Вернемся к вопросу, с которого мы начали главу: что же это такое, что, собственно, спит? С одной стороны, даже отдельные нейроны, судя по всему, обладают способностью к засыпанию. С другой стороны, сон на нейронном уровне наиболее эффективен только тогда, когда спит все и одновременно. В 1970 году Натаниэль Клейтман проницательно отметил: «Во многих опубликованных исследованиях сна фаза бодрствования, с которой он чередуется, почему-то принимается как должное. Нам так хорошо известно, что происходит, когда мы бодрствуем… А знание порождает высокомерие. Мы думаем о тайне сна, но не о бесконечно более сложной природе аналитического и интегративного функционирования нервной системы во время бодрствования». Пожалуй, пора вернуться к вопросу, который мы уже неоднократно затрагивали: почему же сон вообще произошел?

Глава IXЭкология сна

Тернистый путь идей

«Каждое животное проводит определенную часть жизни во сне. Это правило, у которого нет исключений.

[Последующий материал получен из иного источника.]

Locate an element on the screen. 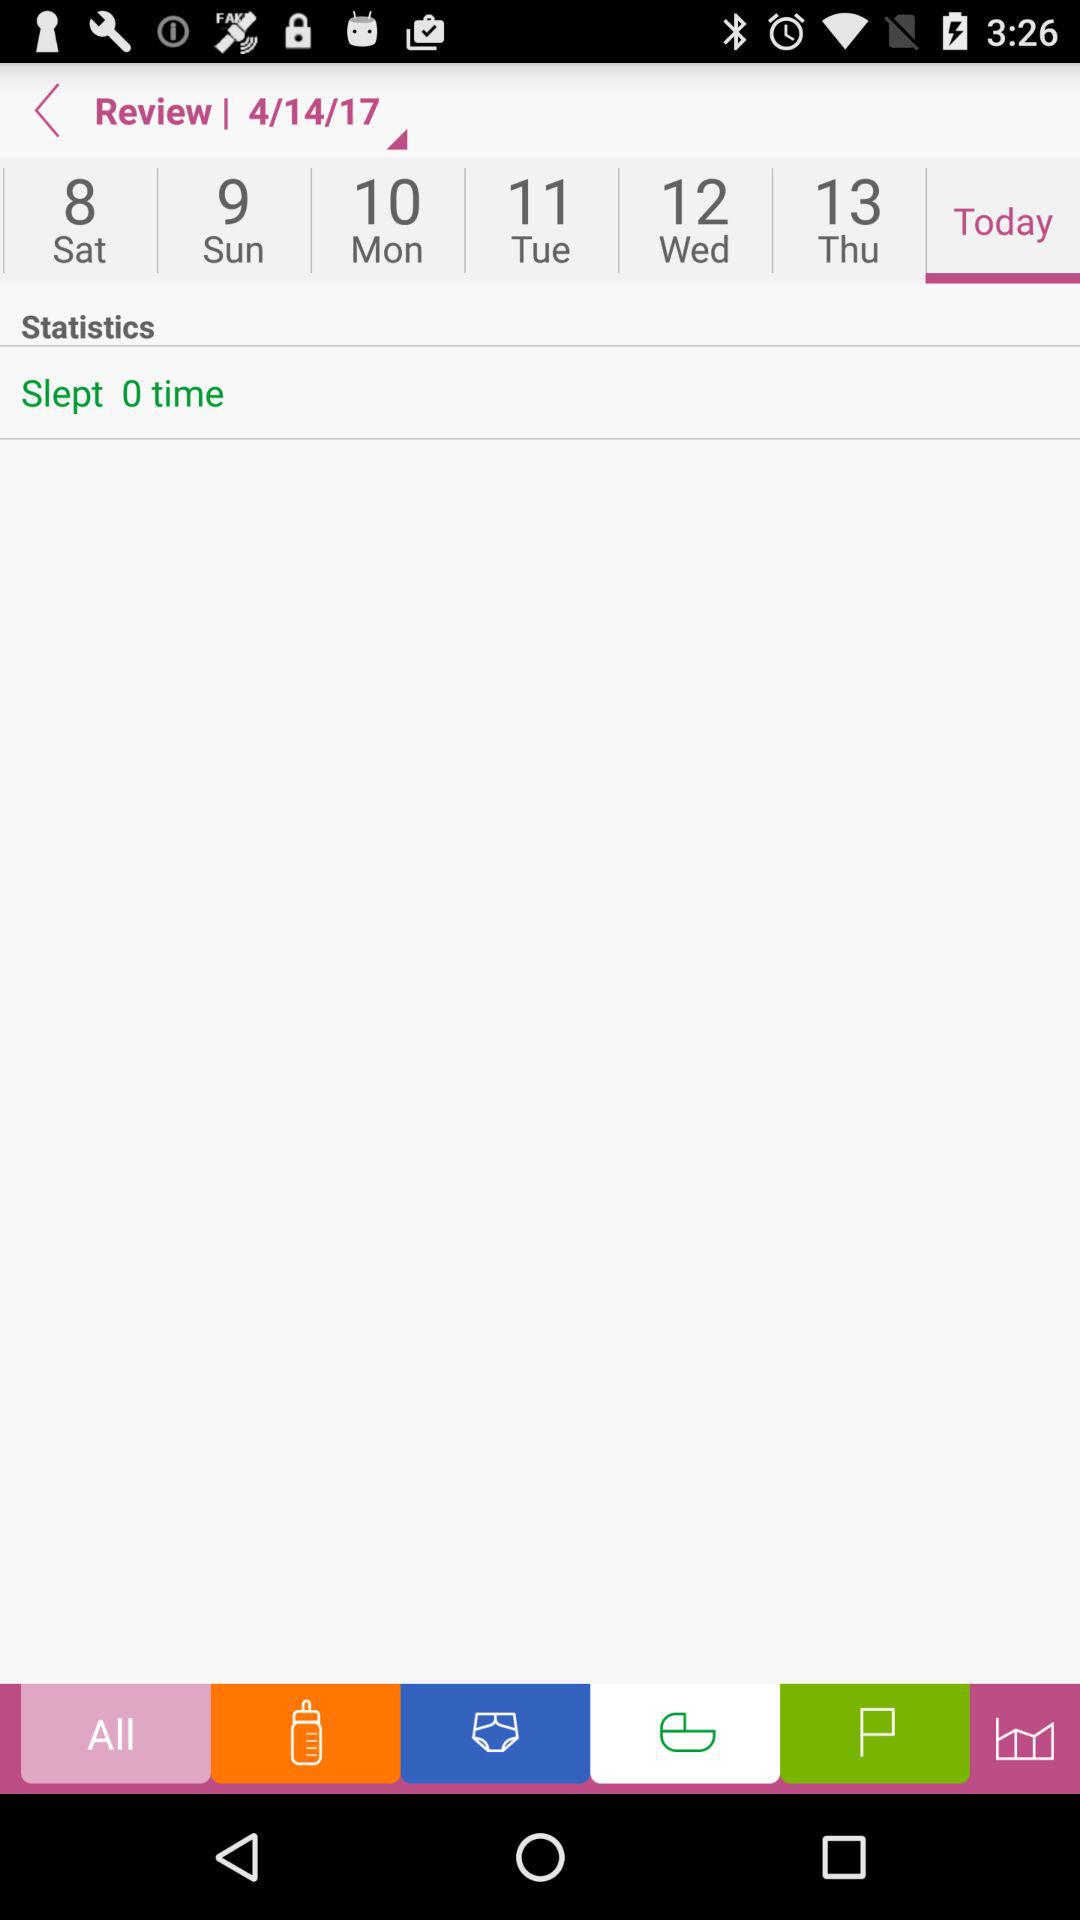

Но тип сна и степень его глубины у разных организмов существенно различаются». Утверждением философа и врача Роберта Макниша едва ли сегодня можно кого-то удивить. Но в первой половине XIX века, когда ученый жил и работал, тезис совсем не соответствовал духу времени. Разве могут животные – движущиеся механизмы без эмоций, без чувств, как считала тогда наука, – спать? Ведь следом можно было бы предположить: животным присуще еще и сознание, и даже что они способны мыслить и страдать! Удивительно, но лишь сравнительно недавно и только в немногих странах было официально признано, что животные наделены «разумом». Пожалуй, наше понимание самих себя продвинулось бы намного дальше, если бы мы вовремя признали, что пропасть между нами и остальным живым миром не так широка. Впрочем, всему свое время.

Уделом большинства революционных научных идей был долгий и тернистый путь. Возможно, чаще, чем мы можем себе это представить. Новые мысли, появившись в муках сомнений, затем предавались забвению и уходили в небытие, не оставив следа. Другим доводилось увидеть свет, чтобы быть оспоренными или даже осмеянными вместе с их творцом, прежде чем вернуться и определить новое направление в постижении мира. Достаточно вспомнить теорию о происхождении видов Чарльза Дарвина, которую он не решался представить на рассмотрение широкой публики многие годы, или Николая Коперника, опубликовавшего свое главное достижение о том, что Земля обращается вокруг Солнца, только перед своей смертью, в 1543 году.